私が恋を知る頃に
人の倍以上かかってやっとご飯を食べ終える。

私が食べ終わる頃には、もうほとんど人はいなくて、職員さんたちにチラチラ様子を伺われるのが恥ずかしかった。

満腹を超えて少し吐き気がする体を頑張って動かして食器を片付ける。

少しご飯が多かった。

でも、残したら悪いから無理やりお腹に詰め込んだ。

明日からは、白米少なめに盛ろうと思いつつ、部屋に戻るために食堂を出た。




食堂から戻ると、部屋の他の子たちはみんな勉強をしていた。

学校の宿題か、それとも別の勉強か、見ただけでは区別はつかなかったけど、でも難しそうな勉強をしていることはわかった。

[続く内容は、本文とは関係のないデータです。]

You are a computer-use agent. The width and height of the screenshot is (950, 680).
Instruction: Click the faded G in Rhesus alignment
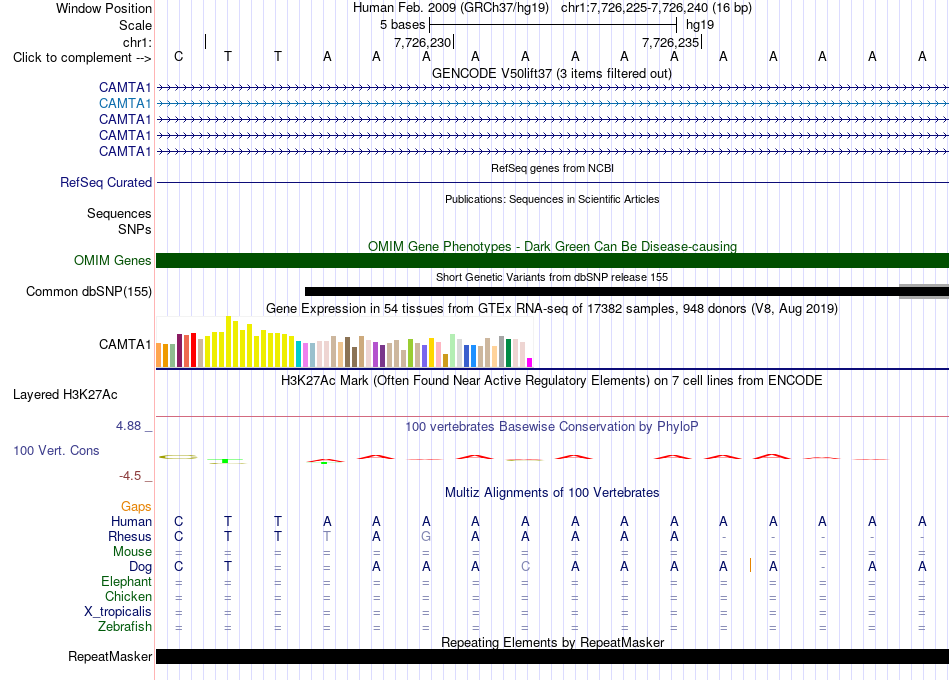tap(426, 536)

高校生って普通はこういう勉強をするのかな…と少しだけ寂しくなる。

机の横の棚に並ぶ分厚い教科書は、英数国だけじゃなく、倫理や政治・経済など聞いたこともないような教科もあった。

みんな、偉いなあ

きっと、勉強して大学とか行くんだろうな。

そしてなりたいお仕事に就いて…

私には遠い世界の話に思えた。

私は将来どうなるんだろうな

つい最近まで、毎日を生きるのに必死でそんな所にまで気が向かなかった。

でも、こうして安全な暮らしを貰った今、それは私の中で大きな問題のひとつだった。

やりたいこともない、夢もない、碧琉くんは家においでって言ってくれたけど、何もしないで居座ってるだけなんて出来ない。

私、お仕事出来るのかな

ペンすらまともに持てないのに……

そう思うとなんだか悲しくなってしまって涙が出そうになった。

あーあ、何もしたくないな

何もしないで生きて行けたら幸せなのにな。

なんのために生きているんだろう

また、わかんなくなっちゃった。